--- RECORDED DATA ---

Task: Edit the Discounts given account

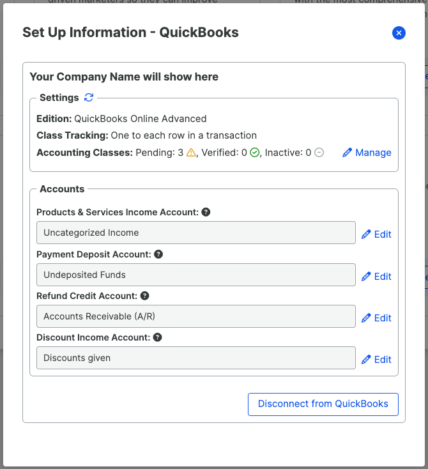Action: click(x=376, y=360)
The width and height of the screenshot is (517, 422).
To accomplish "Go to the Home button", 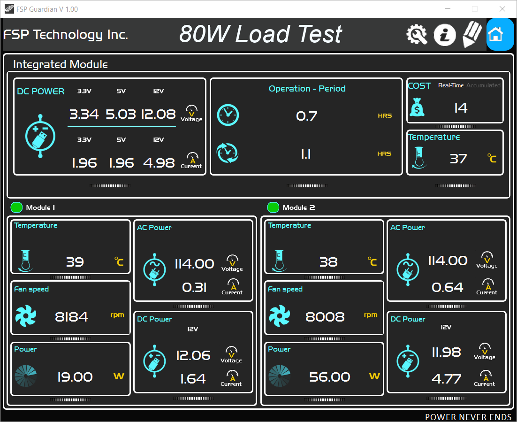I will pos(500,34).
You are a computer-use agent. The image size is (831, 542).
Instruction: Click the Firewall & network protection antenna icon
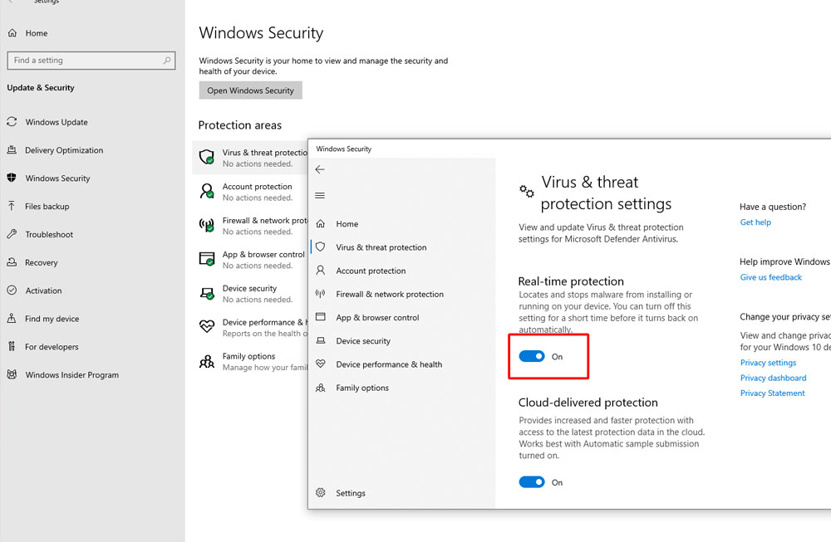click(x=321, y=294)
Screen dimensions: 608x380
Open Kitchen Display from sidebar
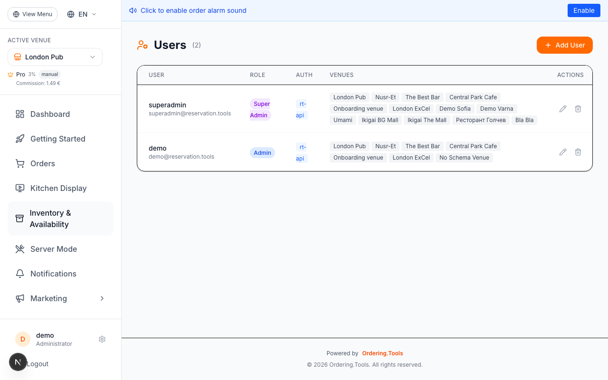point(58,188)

---

_DIRECTIVE_.
Rewrite the records as a numbered list, beginning at the line containing "Screen dimensions: 608x380" and continuing through the end of the records. Skip blank lines, and leave the pictures out.

_TASK RESULT_.
1. Screen dimensions: 608x380
2. Open Kitchen Display from sidebar
3. point(58,188)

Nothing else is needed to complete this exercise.